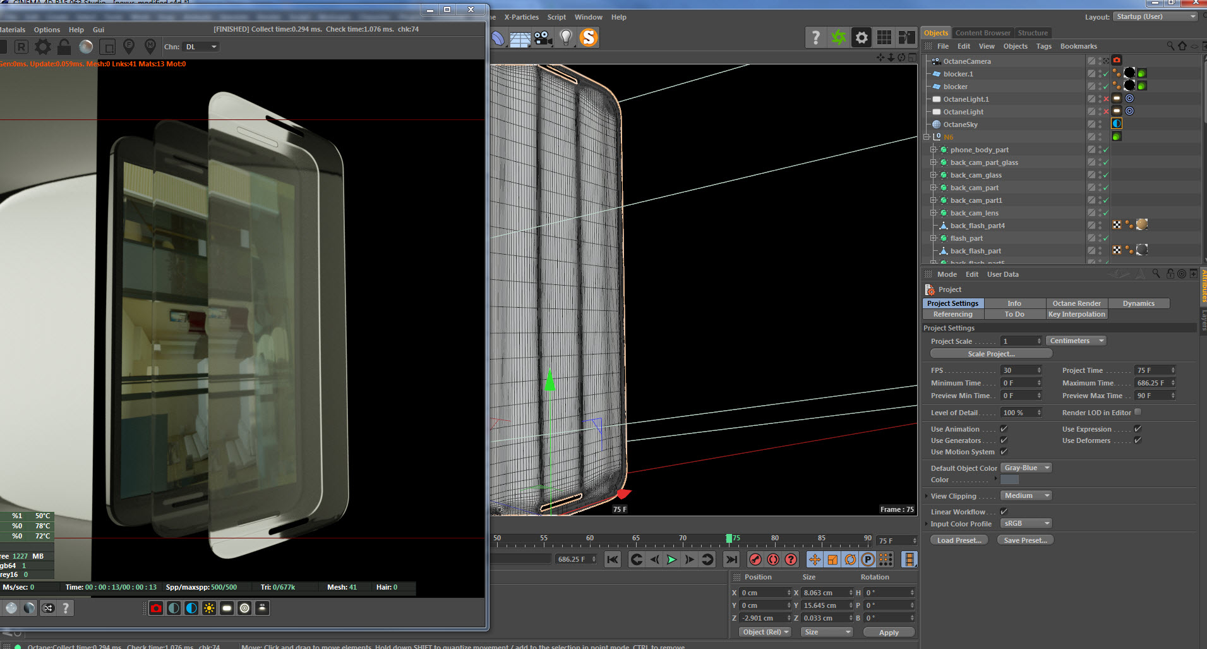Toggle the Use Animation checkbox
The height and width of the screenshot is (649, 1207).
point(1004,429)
----------
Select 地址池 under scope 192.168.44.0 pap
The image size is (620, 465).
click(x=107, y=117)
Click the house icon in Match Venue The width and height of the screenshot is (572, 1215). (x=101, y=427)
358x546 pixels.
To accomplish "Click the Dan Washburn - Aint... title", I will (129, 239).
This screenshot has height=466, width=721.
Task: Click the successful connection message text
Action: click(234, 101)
----------
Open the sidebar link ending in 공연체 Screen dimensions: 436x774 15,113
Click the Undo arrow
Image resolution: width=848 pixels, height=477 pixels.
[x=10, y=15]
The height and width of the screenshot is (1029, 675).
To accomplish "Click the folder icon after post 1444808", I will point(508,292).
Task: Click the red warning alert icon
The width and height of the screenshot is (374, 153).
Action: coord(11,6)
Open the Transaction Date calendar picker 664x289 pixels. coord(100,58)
----------
- **Brief**: Only the lines above starting with the one with "Select 地址池 under scope 192.168.44.0 pap" and going through the one with "358x546 pixels." are to be copied, word for word and with both ends kept.

- **Exercise answer**:
Select 地址池 under scope 192.168.44.0 pap
The image size is (620, 465).
click(x=107, y=117)
Click the house icon in Match Venue The width and height of the screenshot is (572, 1215). (x=101, y=427)
358x546 pixels.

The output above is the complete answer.